The flow of exception handling should generally look like this:

1. Throwing/encountering general-purpose exceptions.
2. Wrapping them into domain-specific exceptions. Or handling, if possible.
3. Wrapping those into API-specific exceptions if necessary. Or handling, if possible.
4. Building API responses with human-readable error messages you get from domain and API layer exceptions.

There are rare cases where wrapping in steps 2 and/or 3 can be skipped. Think carefully.

Custom error codes

Sometimes HTTP statuses are just not enough to explain the meaning of all possible errors, that’s why we also provide messages. However, clients may need to localize those messages or take some other actions depending on what’s happened, and keeping a list of all possible error messages on a client is not a right thing to do.

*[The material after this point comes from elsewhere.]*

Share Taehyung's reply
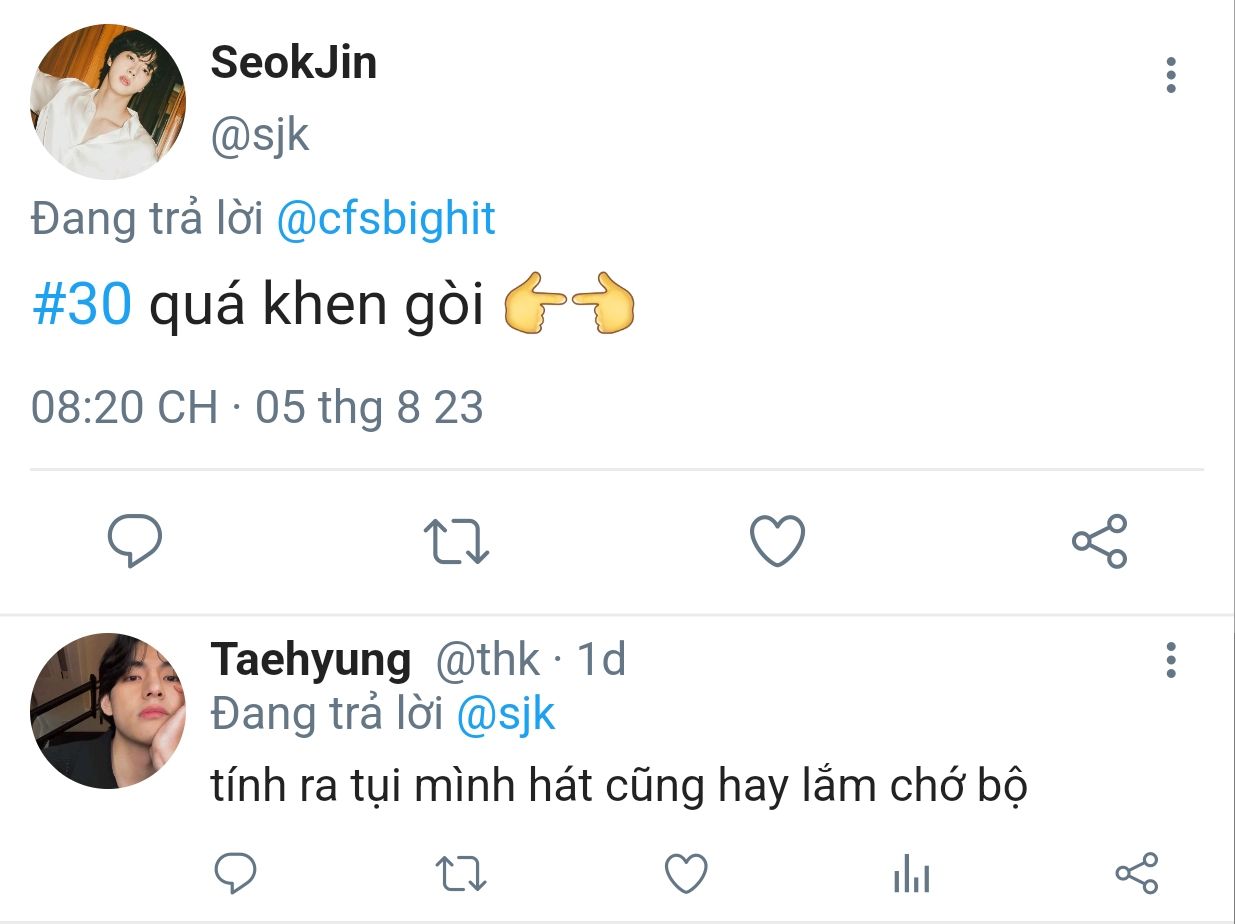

Many APIs provide their custom error codes in addition to HTTP statuses:

• Twitter API error codes
• Facebook Graph API error codes

As you can see, those codes provide the same information as messages do, but are more convenient to handle when you need to take actions or display custom text.

Summary

DO:

• Use domain/API-specific exceptions with direct, precise, implementation-agnostic error messages written in plain language.
• Log errors only once, at the top layer of your code.
• Log debugging information separately.
• Handle exceptions which you can handle right away.
• Enrich exceptions you can’t handle on a current layer by wrapping them into domain-specific exceptions, providing additional information.
• Comply HTTP protocol.

DO NOT:

• “Swallow” exceptions completely or break stack trace chain.
• Use general-purpose exception classes to convey domain-specific meaning.
• Parse message text to figure out what caused an error.
• Show “raw” error messages to a client, revealing implementation details.
• Log everything multiple times, putting too much irrelevant, duplicate or excess messages into logs.